- Born: 3 November 1917 Bern, Switzerland
- Died: 28 September 2007 (aged 89) Cagnes-sur-Mer, France
- Occupations: Biochemist, Professor
- Known for: Research in glycobiology founding Laboratory for Carbohydrate Research at Massachusetts General Hospital

= Roger W. Jeanloz =

Swiss biochemist

Roger William Jeanloz (3 November 1917 – 28 September 2007) was a Swiss-American biochemist.

== Life ==
Jeanloz was born in Bern, Switzerland, on 3 November 1917, and grew up in Geneva. His father was of Swiss German descent, and his mother had French ancestry. Jeanloz attended Collège Calvin, where he pursued Greek and Latin classical studies, graduating with a bachelor's of science in 1936. Five years later, Jeanloz completed a diploma in chemical engineering from the University of Geneva, specializing in organic chemistry and biochemistry. In 1943, Jeanloz obtained a D.Sc under the direction of Kurt Heinrich Meyer. Jeanloz worked for Tadeusz Reichstein from 1944 to 1946, when he moved his postdoctoral research overseas, with a year each at the University of Montreal in Canada and National Institutes of Health in the United States. After a three-year stint at the Worcester Foundation for Experimental Biology, during which he also taught at Tufts Medical School, Jeanloz joined the faculty of Harvard Medical School in 1951, while accepting a concurrent position at Massachusetts General Hospital.
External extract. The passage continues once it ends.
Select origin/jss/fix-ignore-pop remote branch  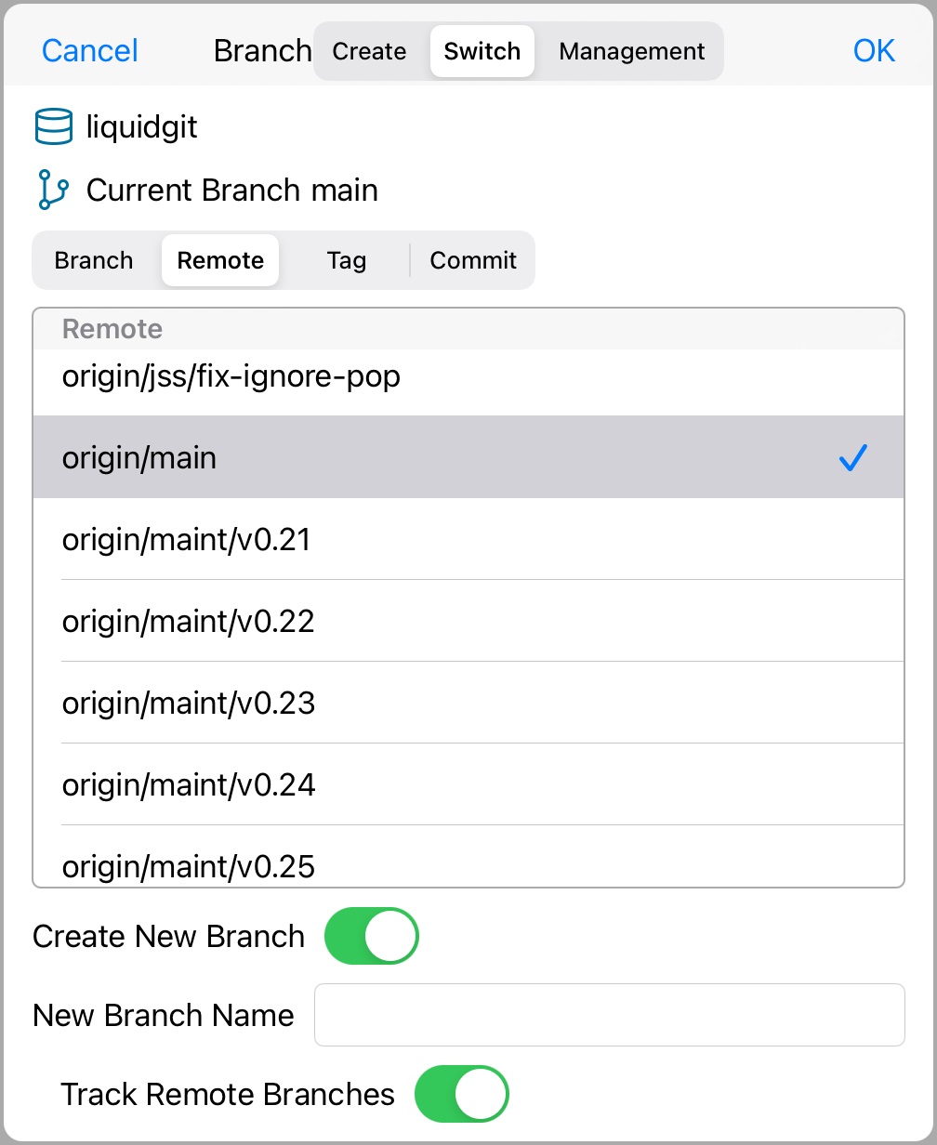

In 1961, Jeanloz was named head of the Laboratory for Carbohydrate Research at Mass General, and as an undergraduate adviser at Harvard College. He was a co-founding regional editor of the journal Carbohydrate Research, which published its first issue in 1965. Harvard Medical School appointed Jeanloz a professor of biological chemistry and molecular pharmacology in 1969, and granted him emeritus status in 1988. He remained an adviser and tutor at Harvard College until 2007.
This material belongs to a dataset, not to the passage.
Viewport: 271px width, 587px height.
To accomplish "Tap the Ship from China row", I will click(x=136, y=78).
Over the course of his career, Jeanloz was honored with the Claude S. Hudson Award by the American Chemical Society, a Humboldt Research Award, and a Guggenheim fellowship. He died of pneumonia on 28 September 2007, while on vacation in Cagnes-sur-Mer, France. Jeanloz was married to Dorothea, with whom he had four children: sons Claude and Raymond, and daughters Danielle and Sylvie.